Newcastle United and the French Revolution

During the January transfer window madness, there has been a a noticeable trend occurring at Newcastle United.

With five French signings coming to St James’ Park, it appears that manager Alan Pardew has kick started a French Revolution in the North East, with fans and players alike welcoming the French invasion with open arms.

New boy Moussa Sissoko must create chances for Newcastle to threaten going forward.

New boy Moussa Sissoko must create chances for Newcastle to threaten going forward.

And yet amongst all the imports, Pardew insists that he wants to keep a British core of the team. The manager points to young, English talent such as Sammy Ameobi and Adam Campbell as the future of the side, and the players which he ultimately wants to build a team around.

But that’s in the future, and this is the present. Newcastle are at the wrong end of the table, and with a small squad it was clear that quality and quantity were needed, and France is where they hope to have found both.

In Mathieu Debuchy, Moussa Sissoko and Mapou Yanga-Mbiwa, Newcastle have brought in international players, and have backed that up with French youth internationals Yoan Gouffran and Massadio Haidara. Clearly the scouts have been hard at work… Add that to current internationals Yohan Cabaye and Hatem Ben Arfa and there is a deep set French influence.
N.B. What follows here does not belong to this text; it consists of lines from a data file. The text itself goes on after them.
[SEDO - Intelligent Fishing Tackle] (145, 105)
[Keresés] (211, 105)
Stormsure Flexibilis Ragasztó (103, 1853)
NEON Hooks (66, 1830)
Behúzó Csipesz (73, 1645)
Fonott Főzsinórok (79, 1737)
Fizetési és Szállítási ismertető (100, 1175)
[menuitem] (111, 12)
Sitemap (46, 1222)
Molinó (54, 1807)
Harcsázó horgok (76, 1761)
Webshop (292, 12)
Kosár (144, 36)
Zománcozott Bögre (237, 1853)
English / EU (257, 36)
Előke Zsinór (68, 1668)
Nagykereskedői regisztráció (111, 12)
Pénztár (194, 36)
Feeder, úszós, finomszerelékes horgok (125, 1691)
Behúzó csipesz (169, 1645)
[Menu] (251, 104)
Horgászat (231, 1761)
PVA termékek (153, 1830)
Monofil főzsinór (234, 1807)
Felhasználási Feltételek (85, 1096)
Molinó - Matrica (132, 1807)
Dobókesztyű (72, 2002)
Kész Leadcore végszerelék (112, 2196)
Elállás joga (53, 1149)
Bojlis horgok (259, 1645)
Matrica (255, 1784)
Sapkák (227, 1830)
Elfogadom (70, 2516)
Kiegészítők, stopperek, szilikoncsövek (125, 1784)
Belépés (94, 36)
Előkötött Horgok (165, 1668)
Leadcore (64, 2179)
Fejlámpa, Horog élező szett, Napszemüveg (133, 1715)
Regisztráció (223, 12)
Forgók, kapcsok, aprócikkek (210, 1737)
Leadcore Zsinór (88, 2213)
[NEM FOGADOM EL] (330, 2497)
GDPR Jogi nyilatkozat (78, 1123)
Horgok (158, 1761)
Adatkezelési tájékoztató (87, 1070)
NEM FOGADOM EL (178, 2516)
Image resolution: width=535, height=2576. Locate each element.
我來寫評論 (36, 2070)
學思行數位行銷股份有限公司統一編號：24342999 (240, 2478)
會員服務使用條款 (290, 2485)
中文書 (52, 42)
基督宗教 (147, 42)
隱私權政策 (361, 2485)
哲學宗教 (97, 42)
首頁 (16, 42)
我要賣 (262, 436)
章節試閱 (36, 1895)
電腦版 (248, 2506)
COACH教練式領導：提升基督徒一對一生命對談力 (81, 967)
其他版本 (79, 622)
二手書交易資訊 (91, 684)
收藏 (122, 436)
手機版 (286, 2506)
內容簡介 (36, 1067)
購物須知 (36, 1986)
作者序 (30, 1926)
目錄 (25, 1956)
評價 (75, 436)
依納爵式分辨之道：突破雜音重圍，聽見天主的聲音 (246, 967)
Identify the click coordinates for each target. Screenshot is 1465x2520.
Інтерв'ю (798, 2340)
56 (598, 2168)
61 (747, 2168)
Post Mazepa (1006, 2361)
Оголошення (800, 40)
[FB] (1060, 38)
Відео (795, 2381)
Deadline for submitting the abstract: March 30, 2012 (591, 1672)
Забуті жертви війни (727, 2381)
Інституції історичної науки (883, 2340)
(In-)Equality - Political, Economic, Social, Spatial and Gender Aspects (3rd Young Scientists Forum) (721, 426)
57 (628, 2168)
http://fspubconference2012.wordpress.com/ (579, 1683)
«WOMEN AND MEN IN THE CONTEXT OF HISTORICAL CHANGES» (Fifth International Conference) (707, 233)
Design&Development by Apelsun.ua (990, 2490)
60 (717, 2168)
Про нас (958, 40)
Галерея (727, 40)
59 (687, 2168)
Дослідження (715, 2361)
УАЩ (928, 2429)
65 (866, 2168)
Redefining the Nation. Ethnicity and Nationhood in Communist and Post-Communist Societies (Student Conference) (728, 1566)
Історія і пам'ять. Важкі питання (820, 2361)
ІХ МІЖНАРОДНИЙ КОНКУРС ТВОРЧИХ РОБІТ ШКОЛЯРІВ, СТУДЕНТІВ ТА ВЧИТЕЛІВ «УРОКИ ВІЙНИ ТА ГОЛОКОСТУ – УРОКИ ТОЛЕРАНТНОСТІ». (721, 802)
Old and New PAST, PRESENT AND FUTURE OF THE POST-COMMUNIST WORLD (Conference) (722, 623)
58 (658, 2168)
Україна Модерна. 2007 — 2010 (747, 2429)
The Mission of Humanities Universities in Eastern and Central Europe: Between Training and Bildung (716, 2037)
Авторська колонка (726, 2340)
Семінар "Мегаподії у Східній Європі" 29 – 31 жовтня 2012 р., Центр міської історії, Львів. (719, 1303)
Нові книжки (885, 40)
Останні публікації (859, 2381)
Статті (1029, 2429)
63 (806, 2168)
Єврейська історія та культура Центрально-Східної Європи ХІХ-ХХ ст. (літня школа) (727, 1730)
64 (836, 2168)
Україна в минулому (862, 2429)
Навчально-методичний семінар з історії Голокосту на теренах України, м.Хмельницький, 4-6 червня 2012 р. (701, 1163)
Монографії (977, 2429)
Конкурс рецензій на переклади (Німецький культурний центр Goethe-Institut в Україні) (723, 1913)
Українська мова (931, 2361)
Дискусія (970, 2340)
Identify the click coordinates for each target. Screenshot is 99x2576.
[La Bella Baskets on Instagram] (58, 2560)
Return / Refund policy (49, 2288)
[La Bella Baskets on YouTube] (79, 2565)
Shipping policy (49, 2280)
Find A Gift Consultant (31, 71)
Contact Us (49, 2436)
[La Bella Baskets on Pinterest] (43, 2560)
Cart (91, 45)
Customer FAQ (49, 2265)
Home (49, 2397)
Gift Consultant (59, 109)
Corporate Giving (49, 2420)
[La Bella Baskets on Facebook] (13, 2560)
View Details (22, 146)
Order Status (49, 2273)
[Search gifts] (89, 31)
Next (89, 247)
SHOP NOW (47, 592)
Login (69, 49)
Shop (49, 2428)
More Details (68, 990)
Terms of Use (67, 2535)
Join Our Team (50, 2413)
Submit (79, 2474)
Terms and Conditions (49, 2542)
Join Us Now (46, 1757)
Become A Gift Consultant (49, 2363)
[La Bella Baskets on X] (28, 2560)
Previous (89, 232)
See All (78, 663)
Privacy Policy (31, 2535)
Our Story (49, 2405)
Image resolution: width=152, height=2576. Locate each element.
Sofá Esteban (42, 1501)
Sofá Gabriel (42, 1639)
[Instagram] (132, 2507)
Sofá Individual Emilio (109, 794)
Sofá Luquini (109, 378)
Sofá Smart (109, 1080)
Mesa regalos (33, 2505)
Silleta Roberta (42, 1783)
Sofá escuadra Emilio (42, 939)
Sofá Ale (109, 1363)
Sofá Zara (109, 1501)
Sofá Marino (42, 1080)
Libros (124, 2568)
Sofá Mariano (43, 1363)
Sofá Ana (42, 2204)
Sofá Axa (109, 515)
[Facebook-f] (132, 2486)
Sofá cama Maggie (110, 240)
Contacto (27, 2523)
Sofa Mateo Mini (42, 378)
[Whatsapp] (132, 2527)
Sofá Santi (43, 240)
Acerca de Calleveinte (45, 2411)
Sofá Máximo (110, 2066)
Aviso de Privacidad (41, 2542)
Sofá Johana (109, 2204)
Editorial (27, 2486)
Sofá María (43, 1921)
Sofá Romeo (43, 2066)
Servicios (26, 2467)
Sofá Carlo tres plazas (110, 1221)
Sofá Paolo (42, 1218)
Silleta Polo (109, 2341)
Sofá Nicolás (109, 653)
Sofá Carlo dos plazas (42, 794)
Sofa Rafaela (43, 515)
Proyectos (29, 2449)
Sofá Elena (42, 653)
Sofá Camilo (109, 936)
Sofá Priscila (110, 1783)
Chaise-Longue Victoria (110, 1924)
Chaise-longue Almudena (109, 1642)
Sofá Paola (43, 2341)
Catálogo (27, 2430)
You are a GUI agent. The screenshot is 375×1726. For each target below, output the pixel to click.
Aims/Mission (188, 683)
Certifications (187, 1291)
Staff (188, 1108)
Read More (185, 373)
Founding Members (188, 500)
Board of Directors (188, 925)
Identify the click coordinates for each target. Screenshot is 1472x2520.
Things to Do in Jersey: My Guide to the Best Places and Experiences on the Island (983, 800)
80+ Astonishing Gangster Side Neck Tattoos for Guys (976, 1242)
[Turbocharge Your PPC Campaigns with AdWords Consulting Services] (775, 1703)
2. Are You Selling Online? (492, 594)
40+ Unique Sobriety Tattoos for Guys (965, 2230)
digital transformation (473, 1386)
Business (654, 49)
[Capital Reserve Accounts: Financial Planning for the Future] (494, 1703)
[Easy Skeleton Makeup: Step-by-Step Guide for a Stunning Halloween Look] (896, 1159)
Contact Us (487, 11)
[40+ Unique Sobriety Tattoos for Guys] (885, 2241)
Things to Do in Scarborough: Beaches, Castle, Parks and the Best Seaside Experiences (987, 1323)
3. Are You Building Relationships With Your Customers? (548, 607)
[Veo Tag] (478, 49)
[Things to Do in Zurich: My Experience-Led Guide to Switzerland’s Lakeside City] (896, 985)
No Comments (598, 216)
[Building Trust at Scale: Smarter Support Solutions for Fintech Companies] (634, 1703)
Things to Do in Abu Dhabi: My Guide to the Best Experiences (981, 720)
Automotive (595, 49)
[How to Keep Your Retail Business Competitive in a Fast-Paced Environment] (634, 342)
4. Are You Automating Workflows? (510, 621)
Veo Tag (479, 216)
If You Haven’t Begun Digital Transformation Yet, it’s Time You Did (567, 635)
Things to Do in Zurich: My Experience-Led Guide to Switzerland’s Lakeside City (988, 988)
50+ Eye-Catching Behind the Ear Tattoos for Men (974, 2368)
The signings will ease the loss of striker Demba Ba, who moved to Chelsea earlier in the transfer window for £7.5m, but only time will tell whether or not they can truly fill the void. Last weeks win over Aston Villa was an encouraging start, but today’s match against Ba’s new Chelsea team will be a sterner test for the new look Geordies.

Good friends Yohan Cabaye and Mathieu Debuchy - part of Newcastle's French Revolution.

Good friends Yohan Cabaye and Mathieu Debuchy – part of Newcastle’s French Revolution.

Having gone through the hurt of relegation just a few years ago, it is pivotal  that the French imports understand that a repeat of that is simply unacceptable. But getting that message across to a dressing room where 40% of its occupants are French speakers could be difficult. They will need to adopt the culture, passion and language of football on Tyneside very quickly, and the reception they receive at St James’ today will show them just how much it means. If that doesn’t translate across the language barrier, what will?

I hope that the Newcastle team gels quickly and can settle down this season, secure their position in the Premier League, and have a much better season next year. But the chance of a British core to the side is a long way off, and it simply won’t be the case that they ever have a team with 11 Geordies.

But as long as the players give their all and the team achieves success, the fans will adopt any player as an adoptive Geordie, and that same chance will be offered to all the French players in the team. Look out for berets and  strings of onions today as the Newcastle faithful cheer, “Allez le Toon!”.



  1. Will be interesting to see how Newcastle does the rest of the season. I remember the glory days from the 90s :).